• PAGE
--------------------

The intent reflected in s 87(1) appears to be that if the enabling Act provides for costs to be awarded then the presumption that each party should bear their own costs does
- not apply. That general intent which can be evinced from the section does not sit comfortably with the scheme under which the Commercial Tribunal exercised jurisdiction under the CTRSAA. Further, s 87(1) would not appear to remove the presumption if the enabling Act was amended so as to no longer specify otherwise in relation to costs. The effect of the repeal of the Commercial Tribunal Act 1984 (WA) is that there is no longer any specification in relation to costs as applying to proceedings under the CTRSAA.
It may well be that this is an unintended consequence. When one has regard to the Conferral Act and a sample of the various enabling Acts, it is apparent that the legislative [sic] has adopted a scheme under which any original or review jurisdiction has been transferred from whatever body previously exercised those functions to the State Administrative Tribunal, with as little consequential amendments as were necessary.

--------------------

• DATA ENTRIES
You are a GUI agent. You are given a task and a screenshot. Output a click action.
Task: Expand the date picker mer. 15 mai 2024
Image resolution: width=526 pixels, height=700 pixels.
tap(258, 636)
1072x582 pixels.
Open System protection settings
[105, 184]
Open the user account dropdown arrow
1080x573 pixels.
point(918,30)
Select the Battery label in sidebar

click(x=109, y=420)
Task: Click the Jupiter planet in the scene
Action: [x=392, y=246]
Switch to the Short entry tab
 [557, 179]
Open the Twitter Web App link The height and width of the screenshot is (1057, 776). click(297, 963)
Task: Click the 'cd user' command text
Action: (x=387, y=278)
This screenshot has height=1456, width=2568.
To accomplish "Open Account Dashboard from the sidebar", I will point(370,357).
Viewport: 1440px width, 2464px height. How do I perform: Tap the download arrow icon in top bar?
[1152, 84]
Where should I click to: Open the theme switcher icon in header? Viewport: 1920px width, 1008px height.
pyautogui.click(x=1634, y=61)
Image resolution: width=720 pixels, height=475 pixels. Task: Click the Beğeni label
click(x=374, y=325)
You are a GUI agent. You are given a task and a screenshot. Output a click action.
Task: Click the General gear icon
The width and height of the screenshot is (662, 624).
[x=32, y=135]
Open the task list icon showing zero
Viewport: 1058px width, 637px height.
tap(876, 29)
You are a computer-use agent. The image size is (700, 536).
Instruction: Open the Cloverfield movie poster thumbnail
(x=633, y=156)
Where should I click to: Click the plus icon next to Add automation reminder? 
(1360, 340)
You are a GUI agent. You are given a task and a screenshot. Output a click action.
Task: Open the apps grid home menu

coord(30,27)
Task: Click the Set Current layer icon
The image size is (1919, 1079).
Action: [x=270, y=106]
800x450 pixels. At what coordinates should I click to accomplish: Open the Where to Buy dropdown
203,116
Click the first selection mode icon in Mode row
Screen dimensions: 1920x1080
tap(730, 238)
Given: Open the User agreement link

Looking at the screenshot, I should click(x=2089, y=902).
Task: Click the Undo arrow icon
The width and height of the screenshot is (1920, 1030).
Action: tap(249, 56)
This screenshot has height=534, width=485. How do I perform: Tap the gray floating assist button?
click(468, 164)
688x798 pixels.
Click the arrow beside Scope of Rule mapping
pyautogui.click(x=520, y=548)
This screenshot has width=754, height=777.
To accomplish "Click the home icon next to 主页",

--------------------

• WHAT YOU SHOULD DO
Transcribe the part of the passage on tribunal costs that begins with the words "It may well" and ends with "as were necessary.". This data comes from a separate source and has no connection to the passage on tribunal costs.

• REPLY TO THE TASK
It may well be that this is an unintended consequence. When one has regard to the Conferral Act and a sample of the various enabling Acts, it is apparent that the legislative [sic] has adopted a scheme under which any original or review jurisdiction has been transferred from whatever body previously exercised those functions to the State Administrative Tribunal, with as little consequential amendments as were necessary.